## The task
Go through the listing and copy each line with the string "agent".

(Extracted records begins)

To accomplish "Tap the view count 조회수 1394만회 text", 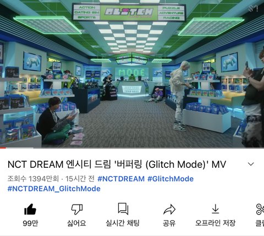I will click(x=33, y=179).

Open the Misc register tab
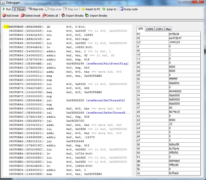tap(168, 29)
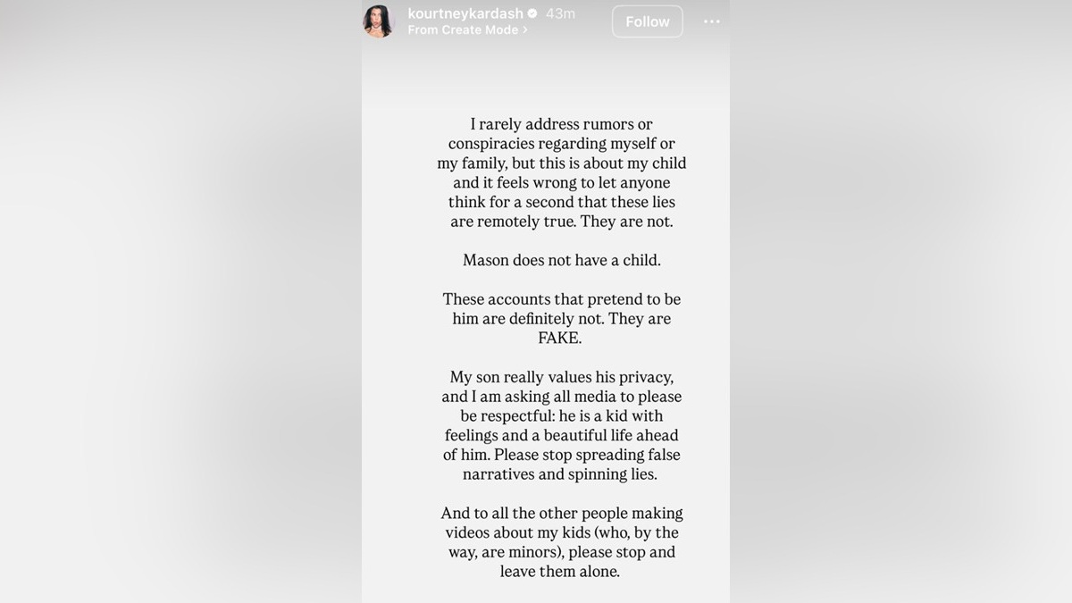Click 'They are not.' in first paragraph
The image size is (1072, 603).
coord(626,222)
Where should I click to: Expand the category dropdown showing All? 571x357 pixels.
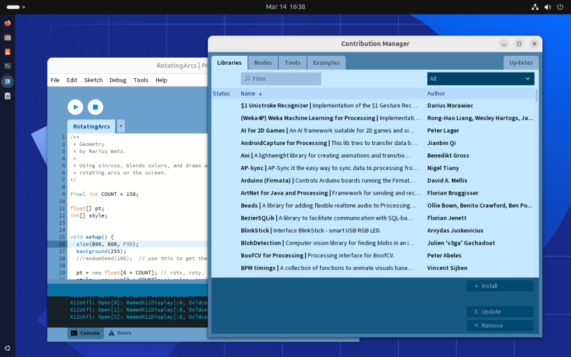pyautogui.click(x=480, y=79)
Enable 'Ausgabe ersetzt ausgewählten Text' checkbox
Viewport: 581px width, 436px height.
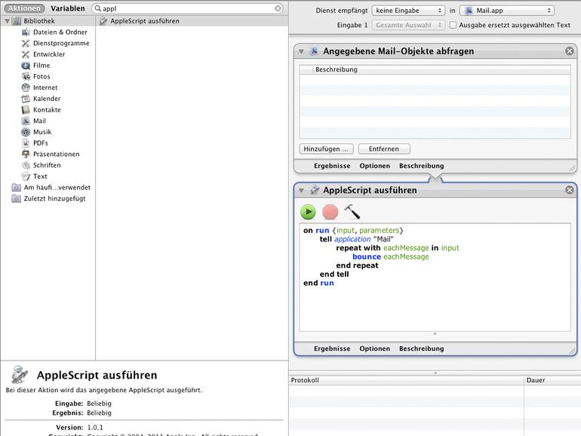point(453,25)
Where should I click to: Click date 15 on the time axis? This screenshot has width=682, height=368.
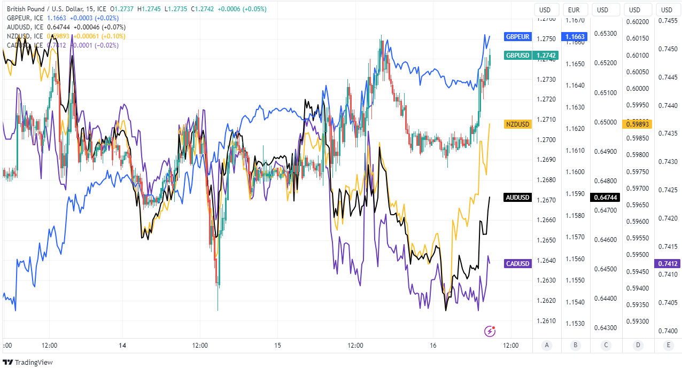click(277, 346)
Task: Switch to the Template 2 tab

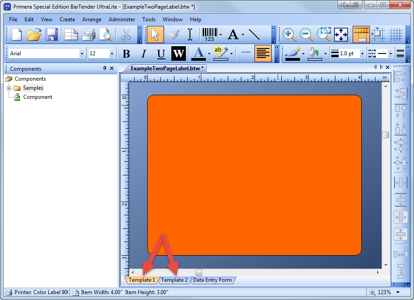Action: (174, 280)
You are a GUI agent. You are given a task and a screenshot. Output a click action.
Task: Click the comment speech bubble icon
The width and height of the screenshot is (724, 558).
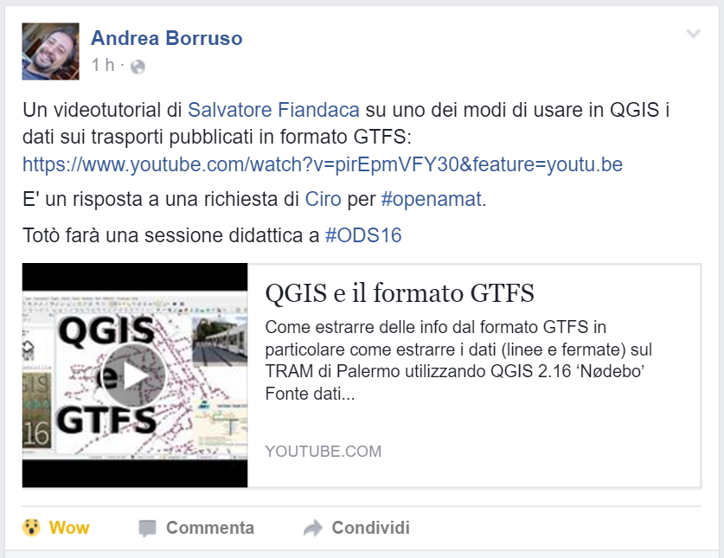tap(147, 529)
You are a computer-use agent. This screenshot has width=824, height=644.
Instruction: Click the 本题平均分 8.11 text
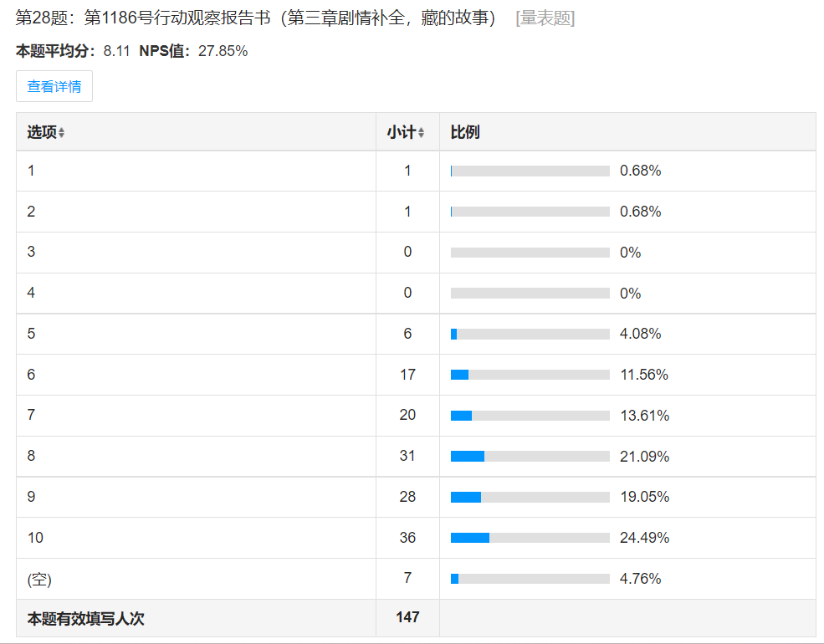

(Extracted records ends)

## Task solution
You are a GUI agent. You are given a task and a screenshot. Output a click action.
You are a computer-use agent. This screenshot has width=824, height=644.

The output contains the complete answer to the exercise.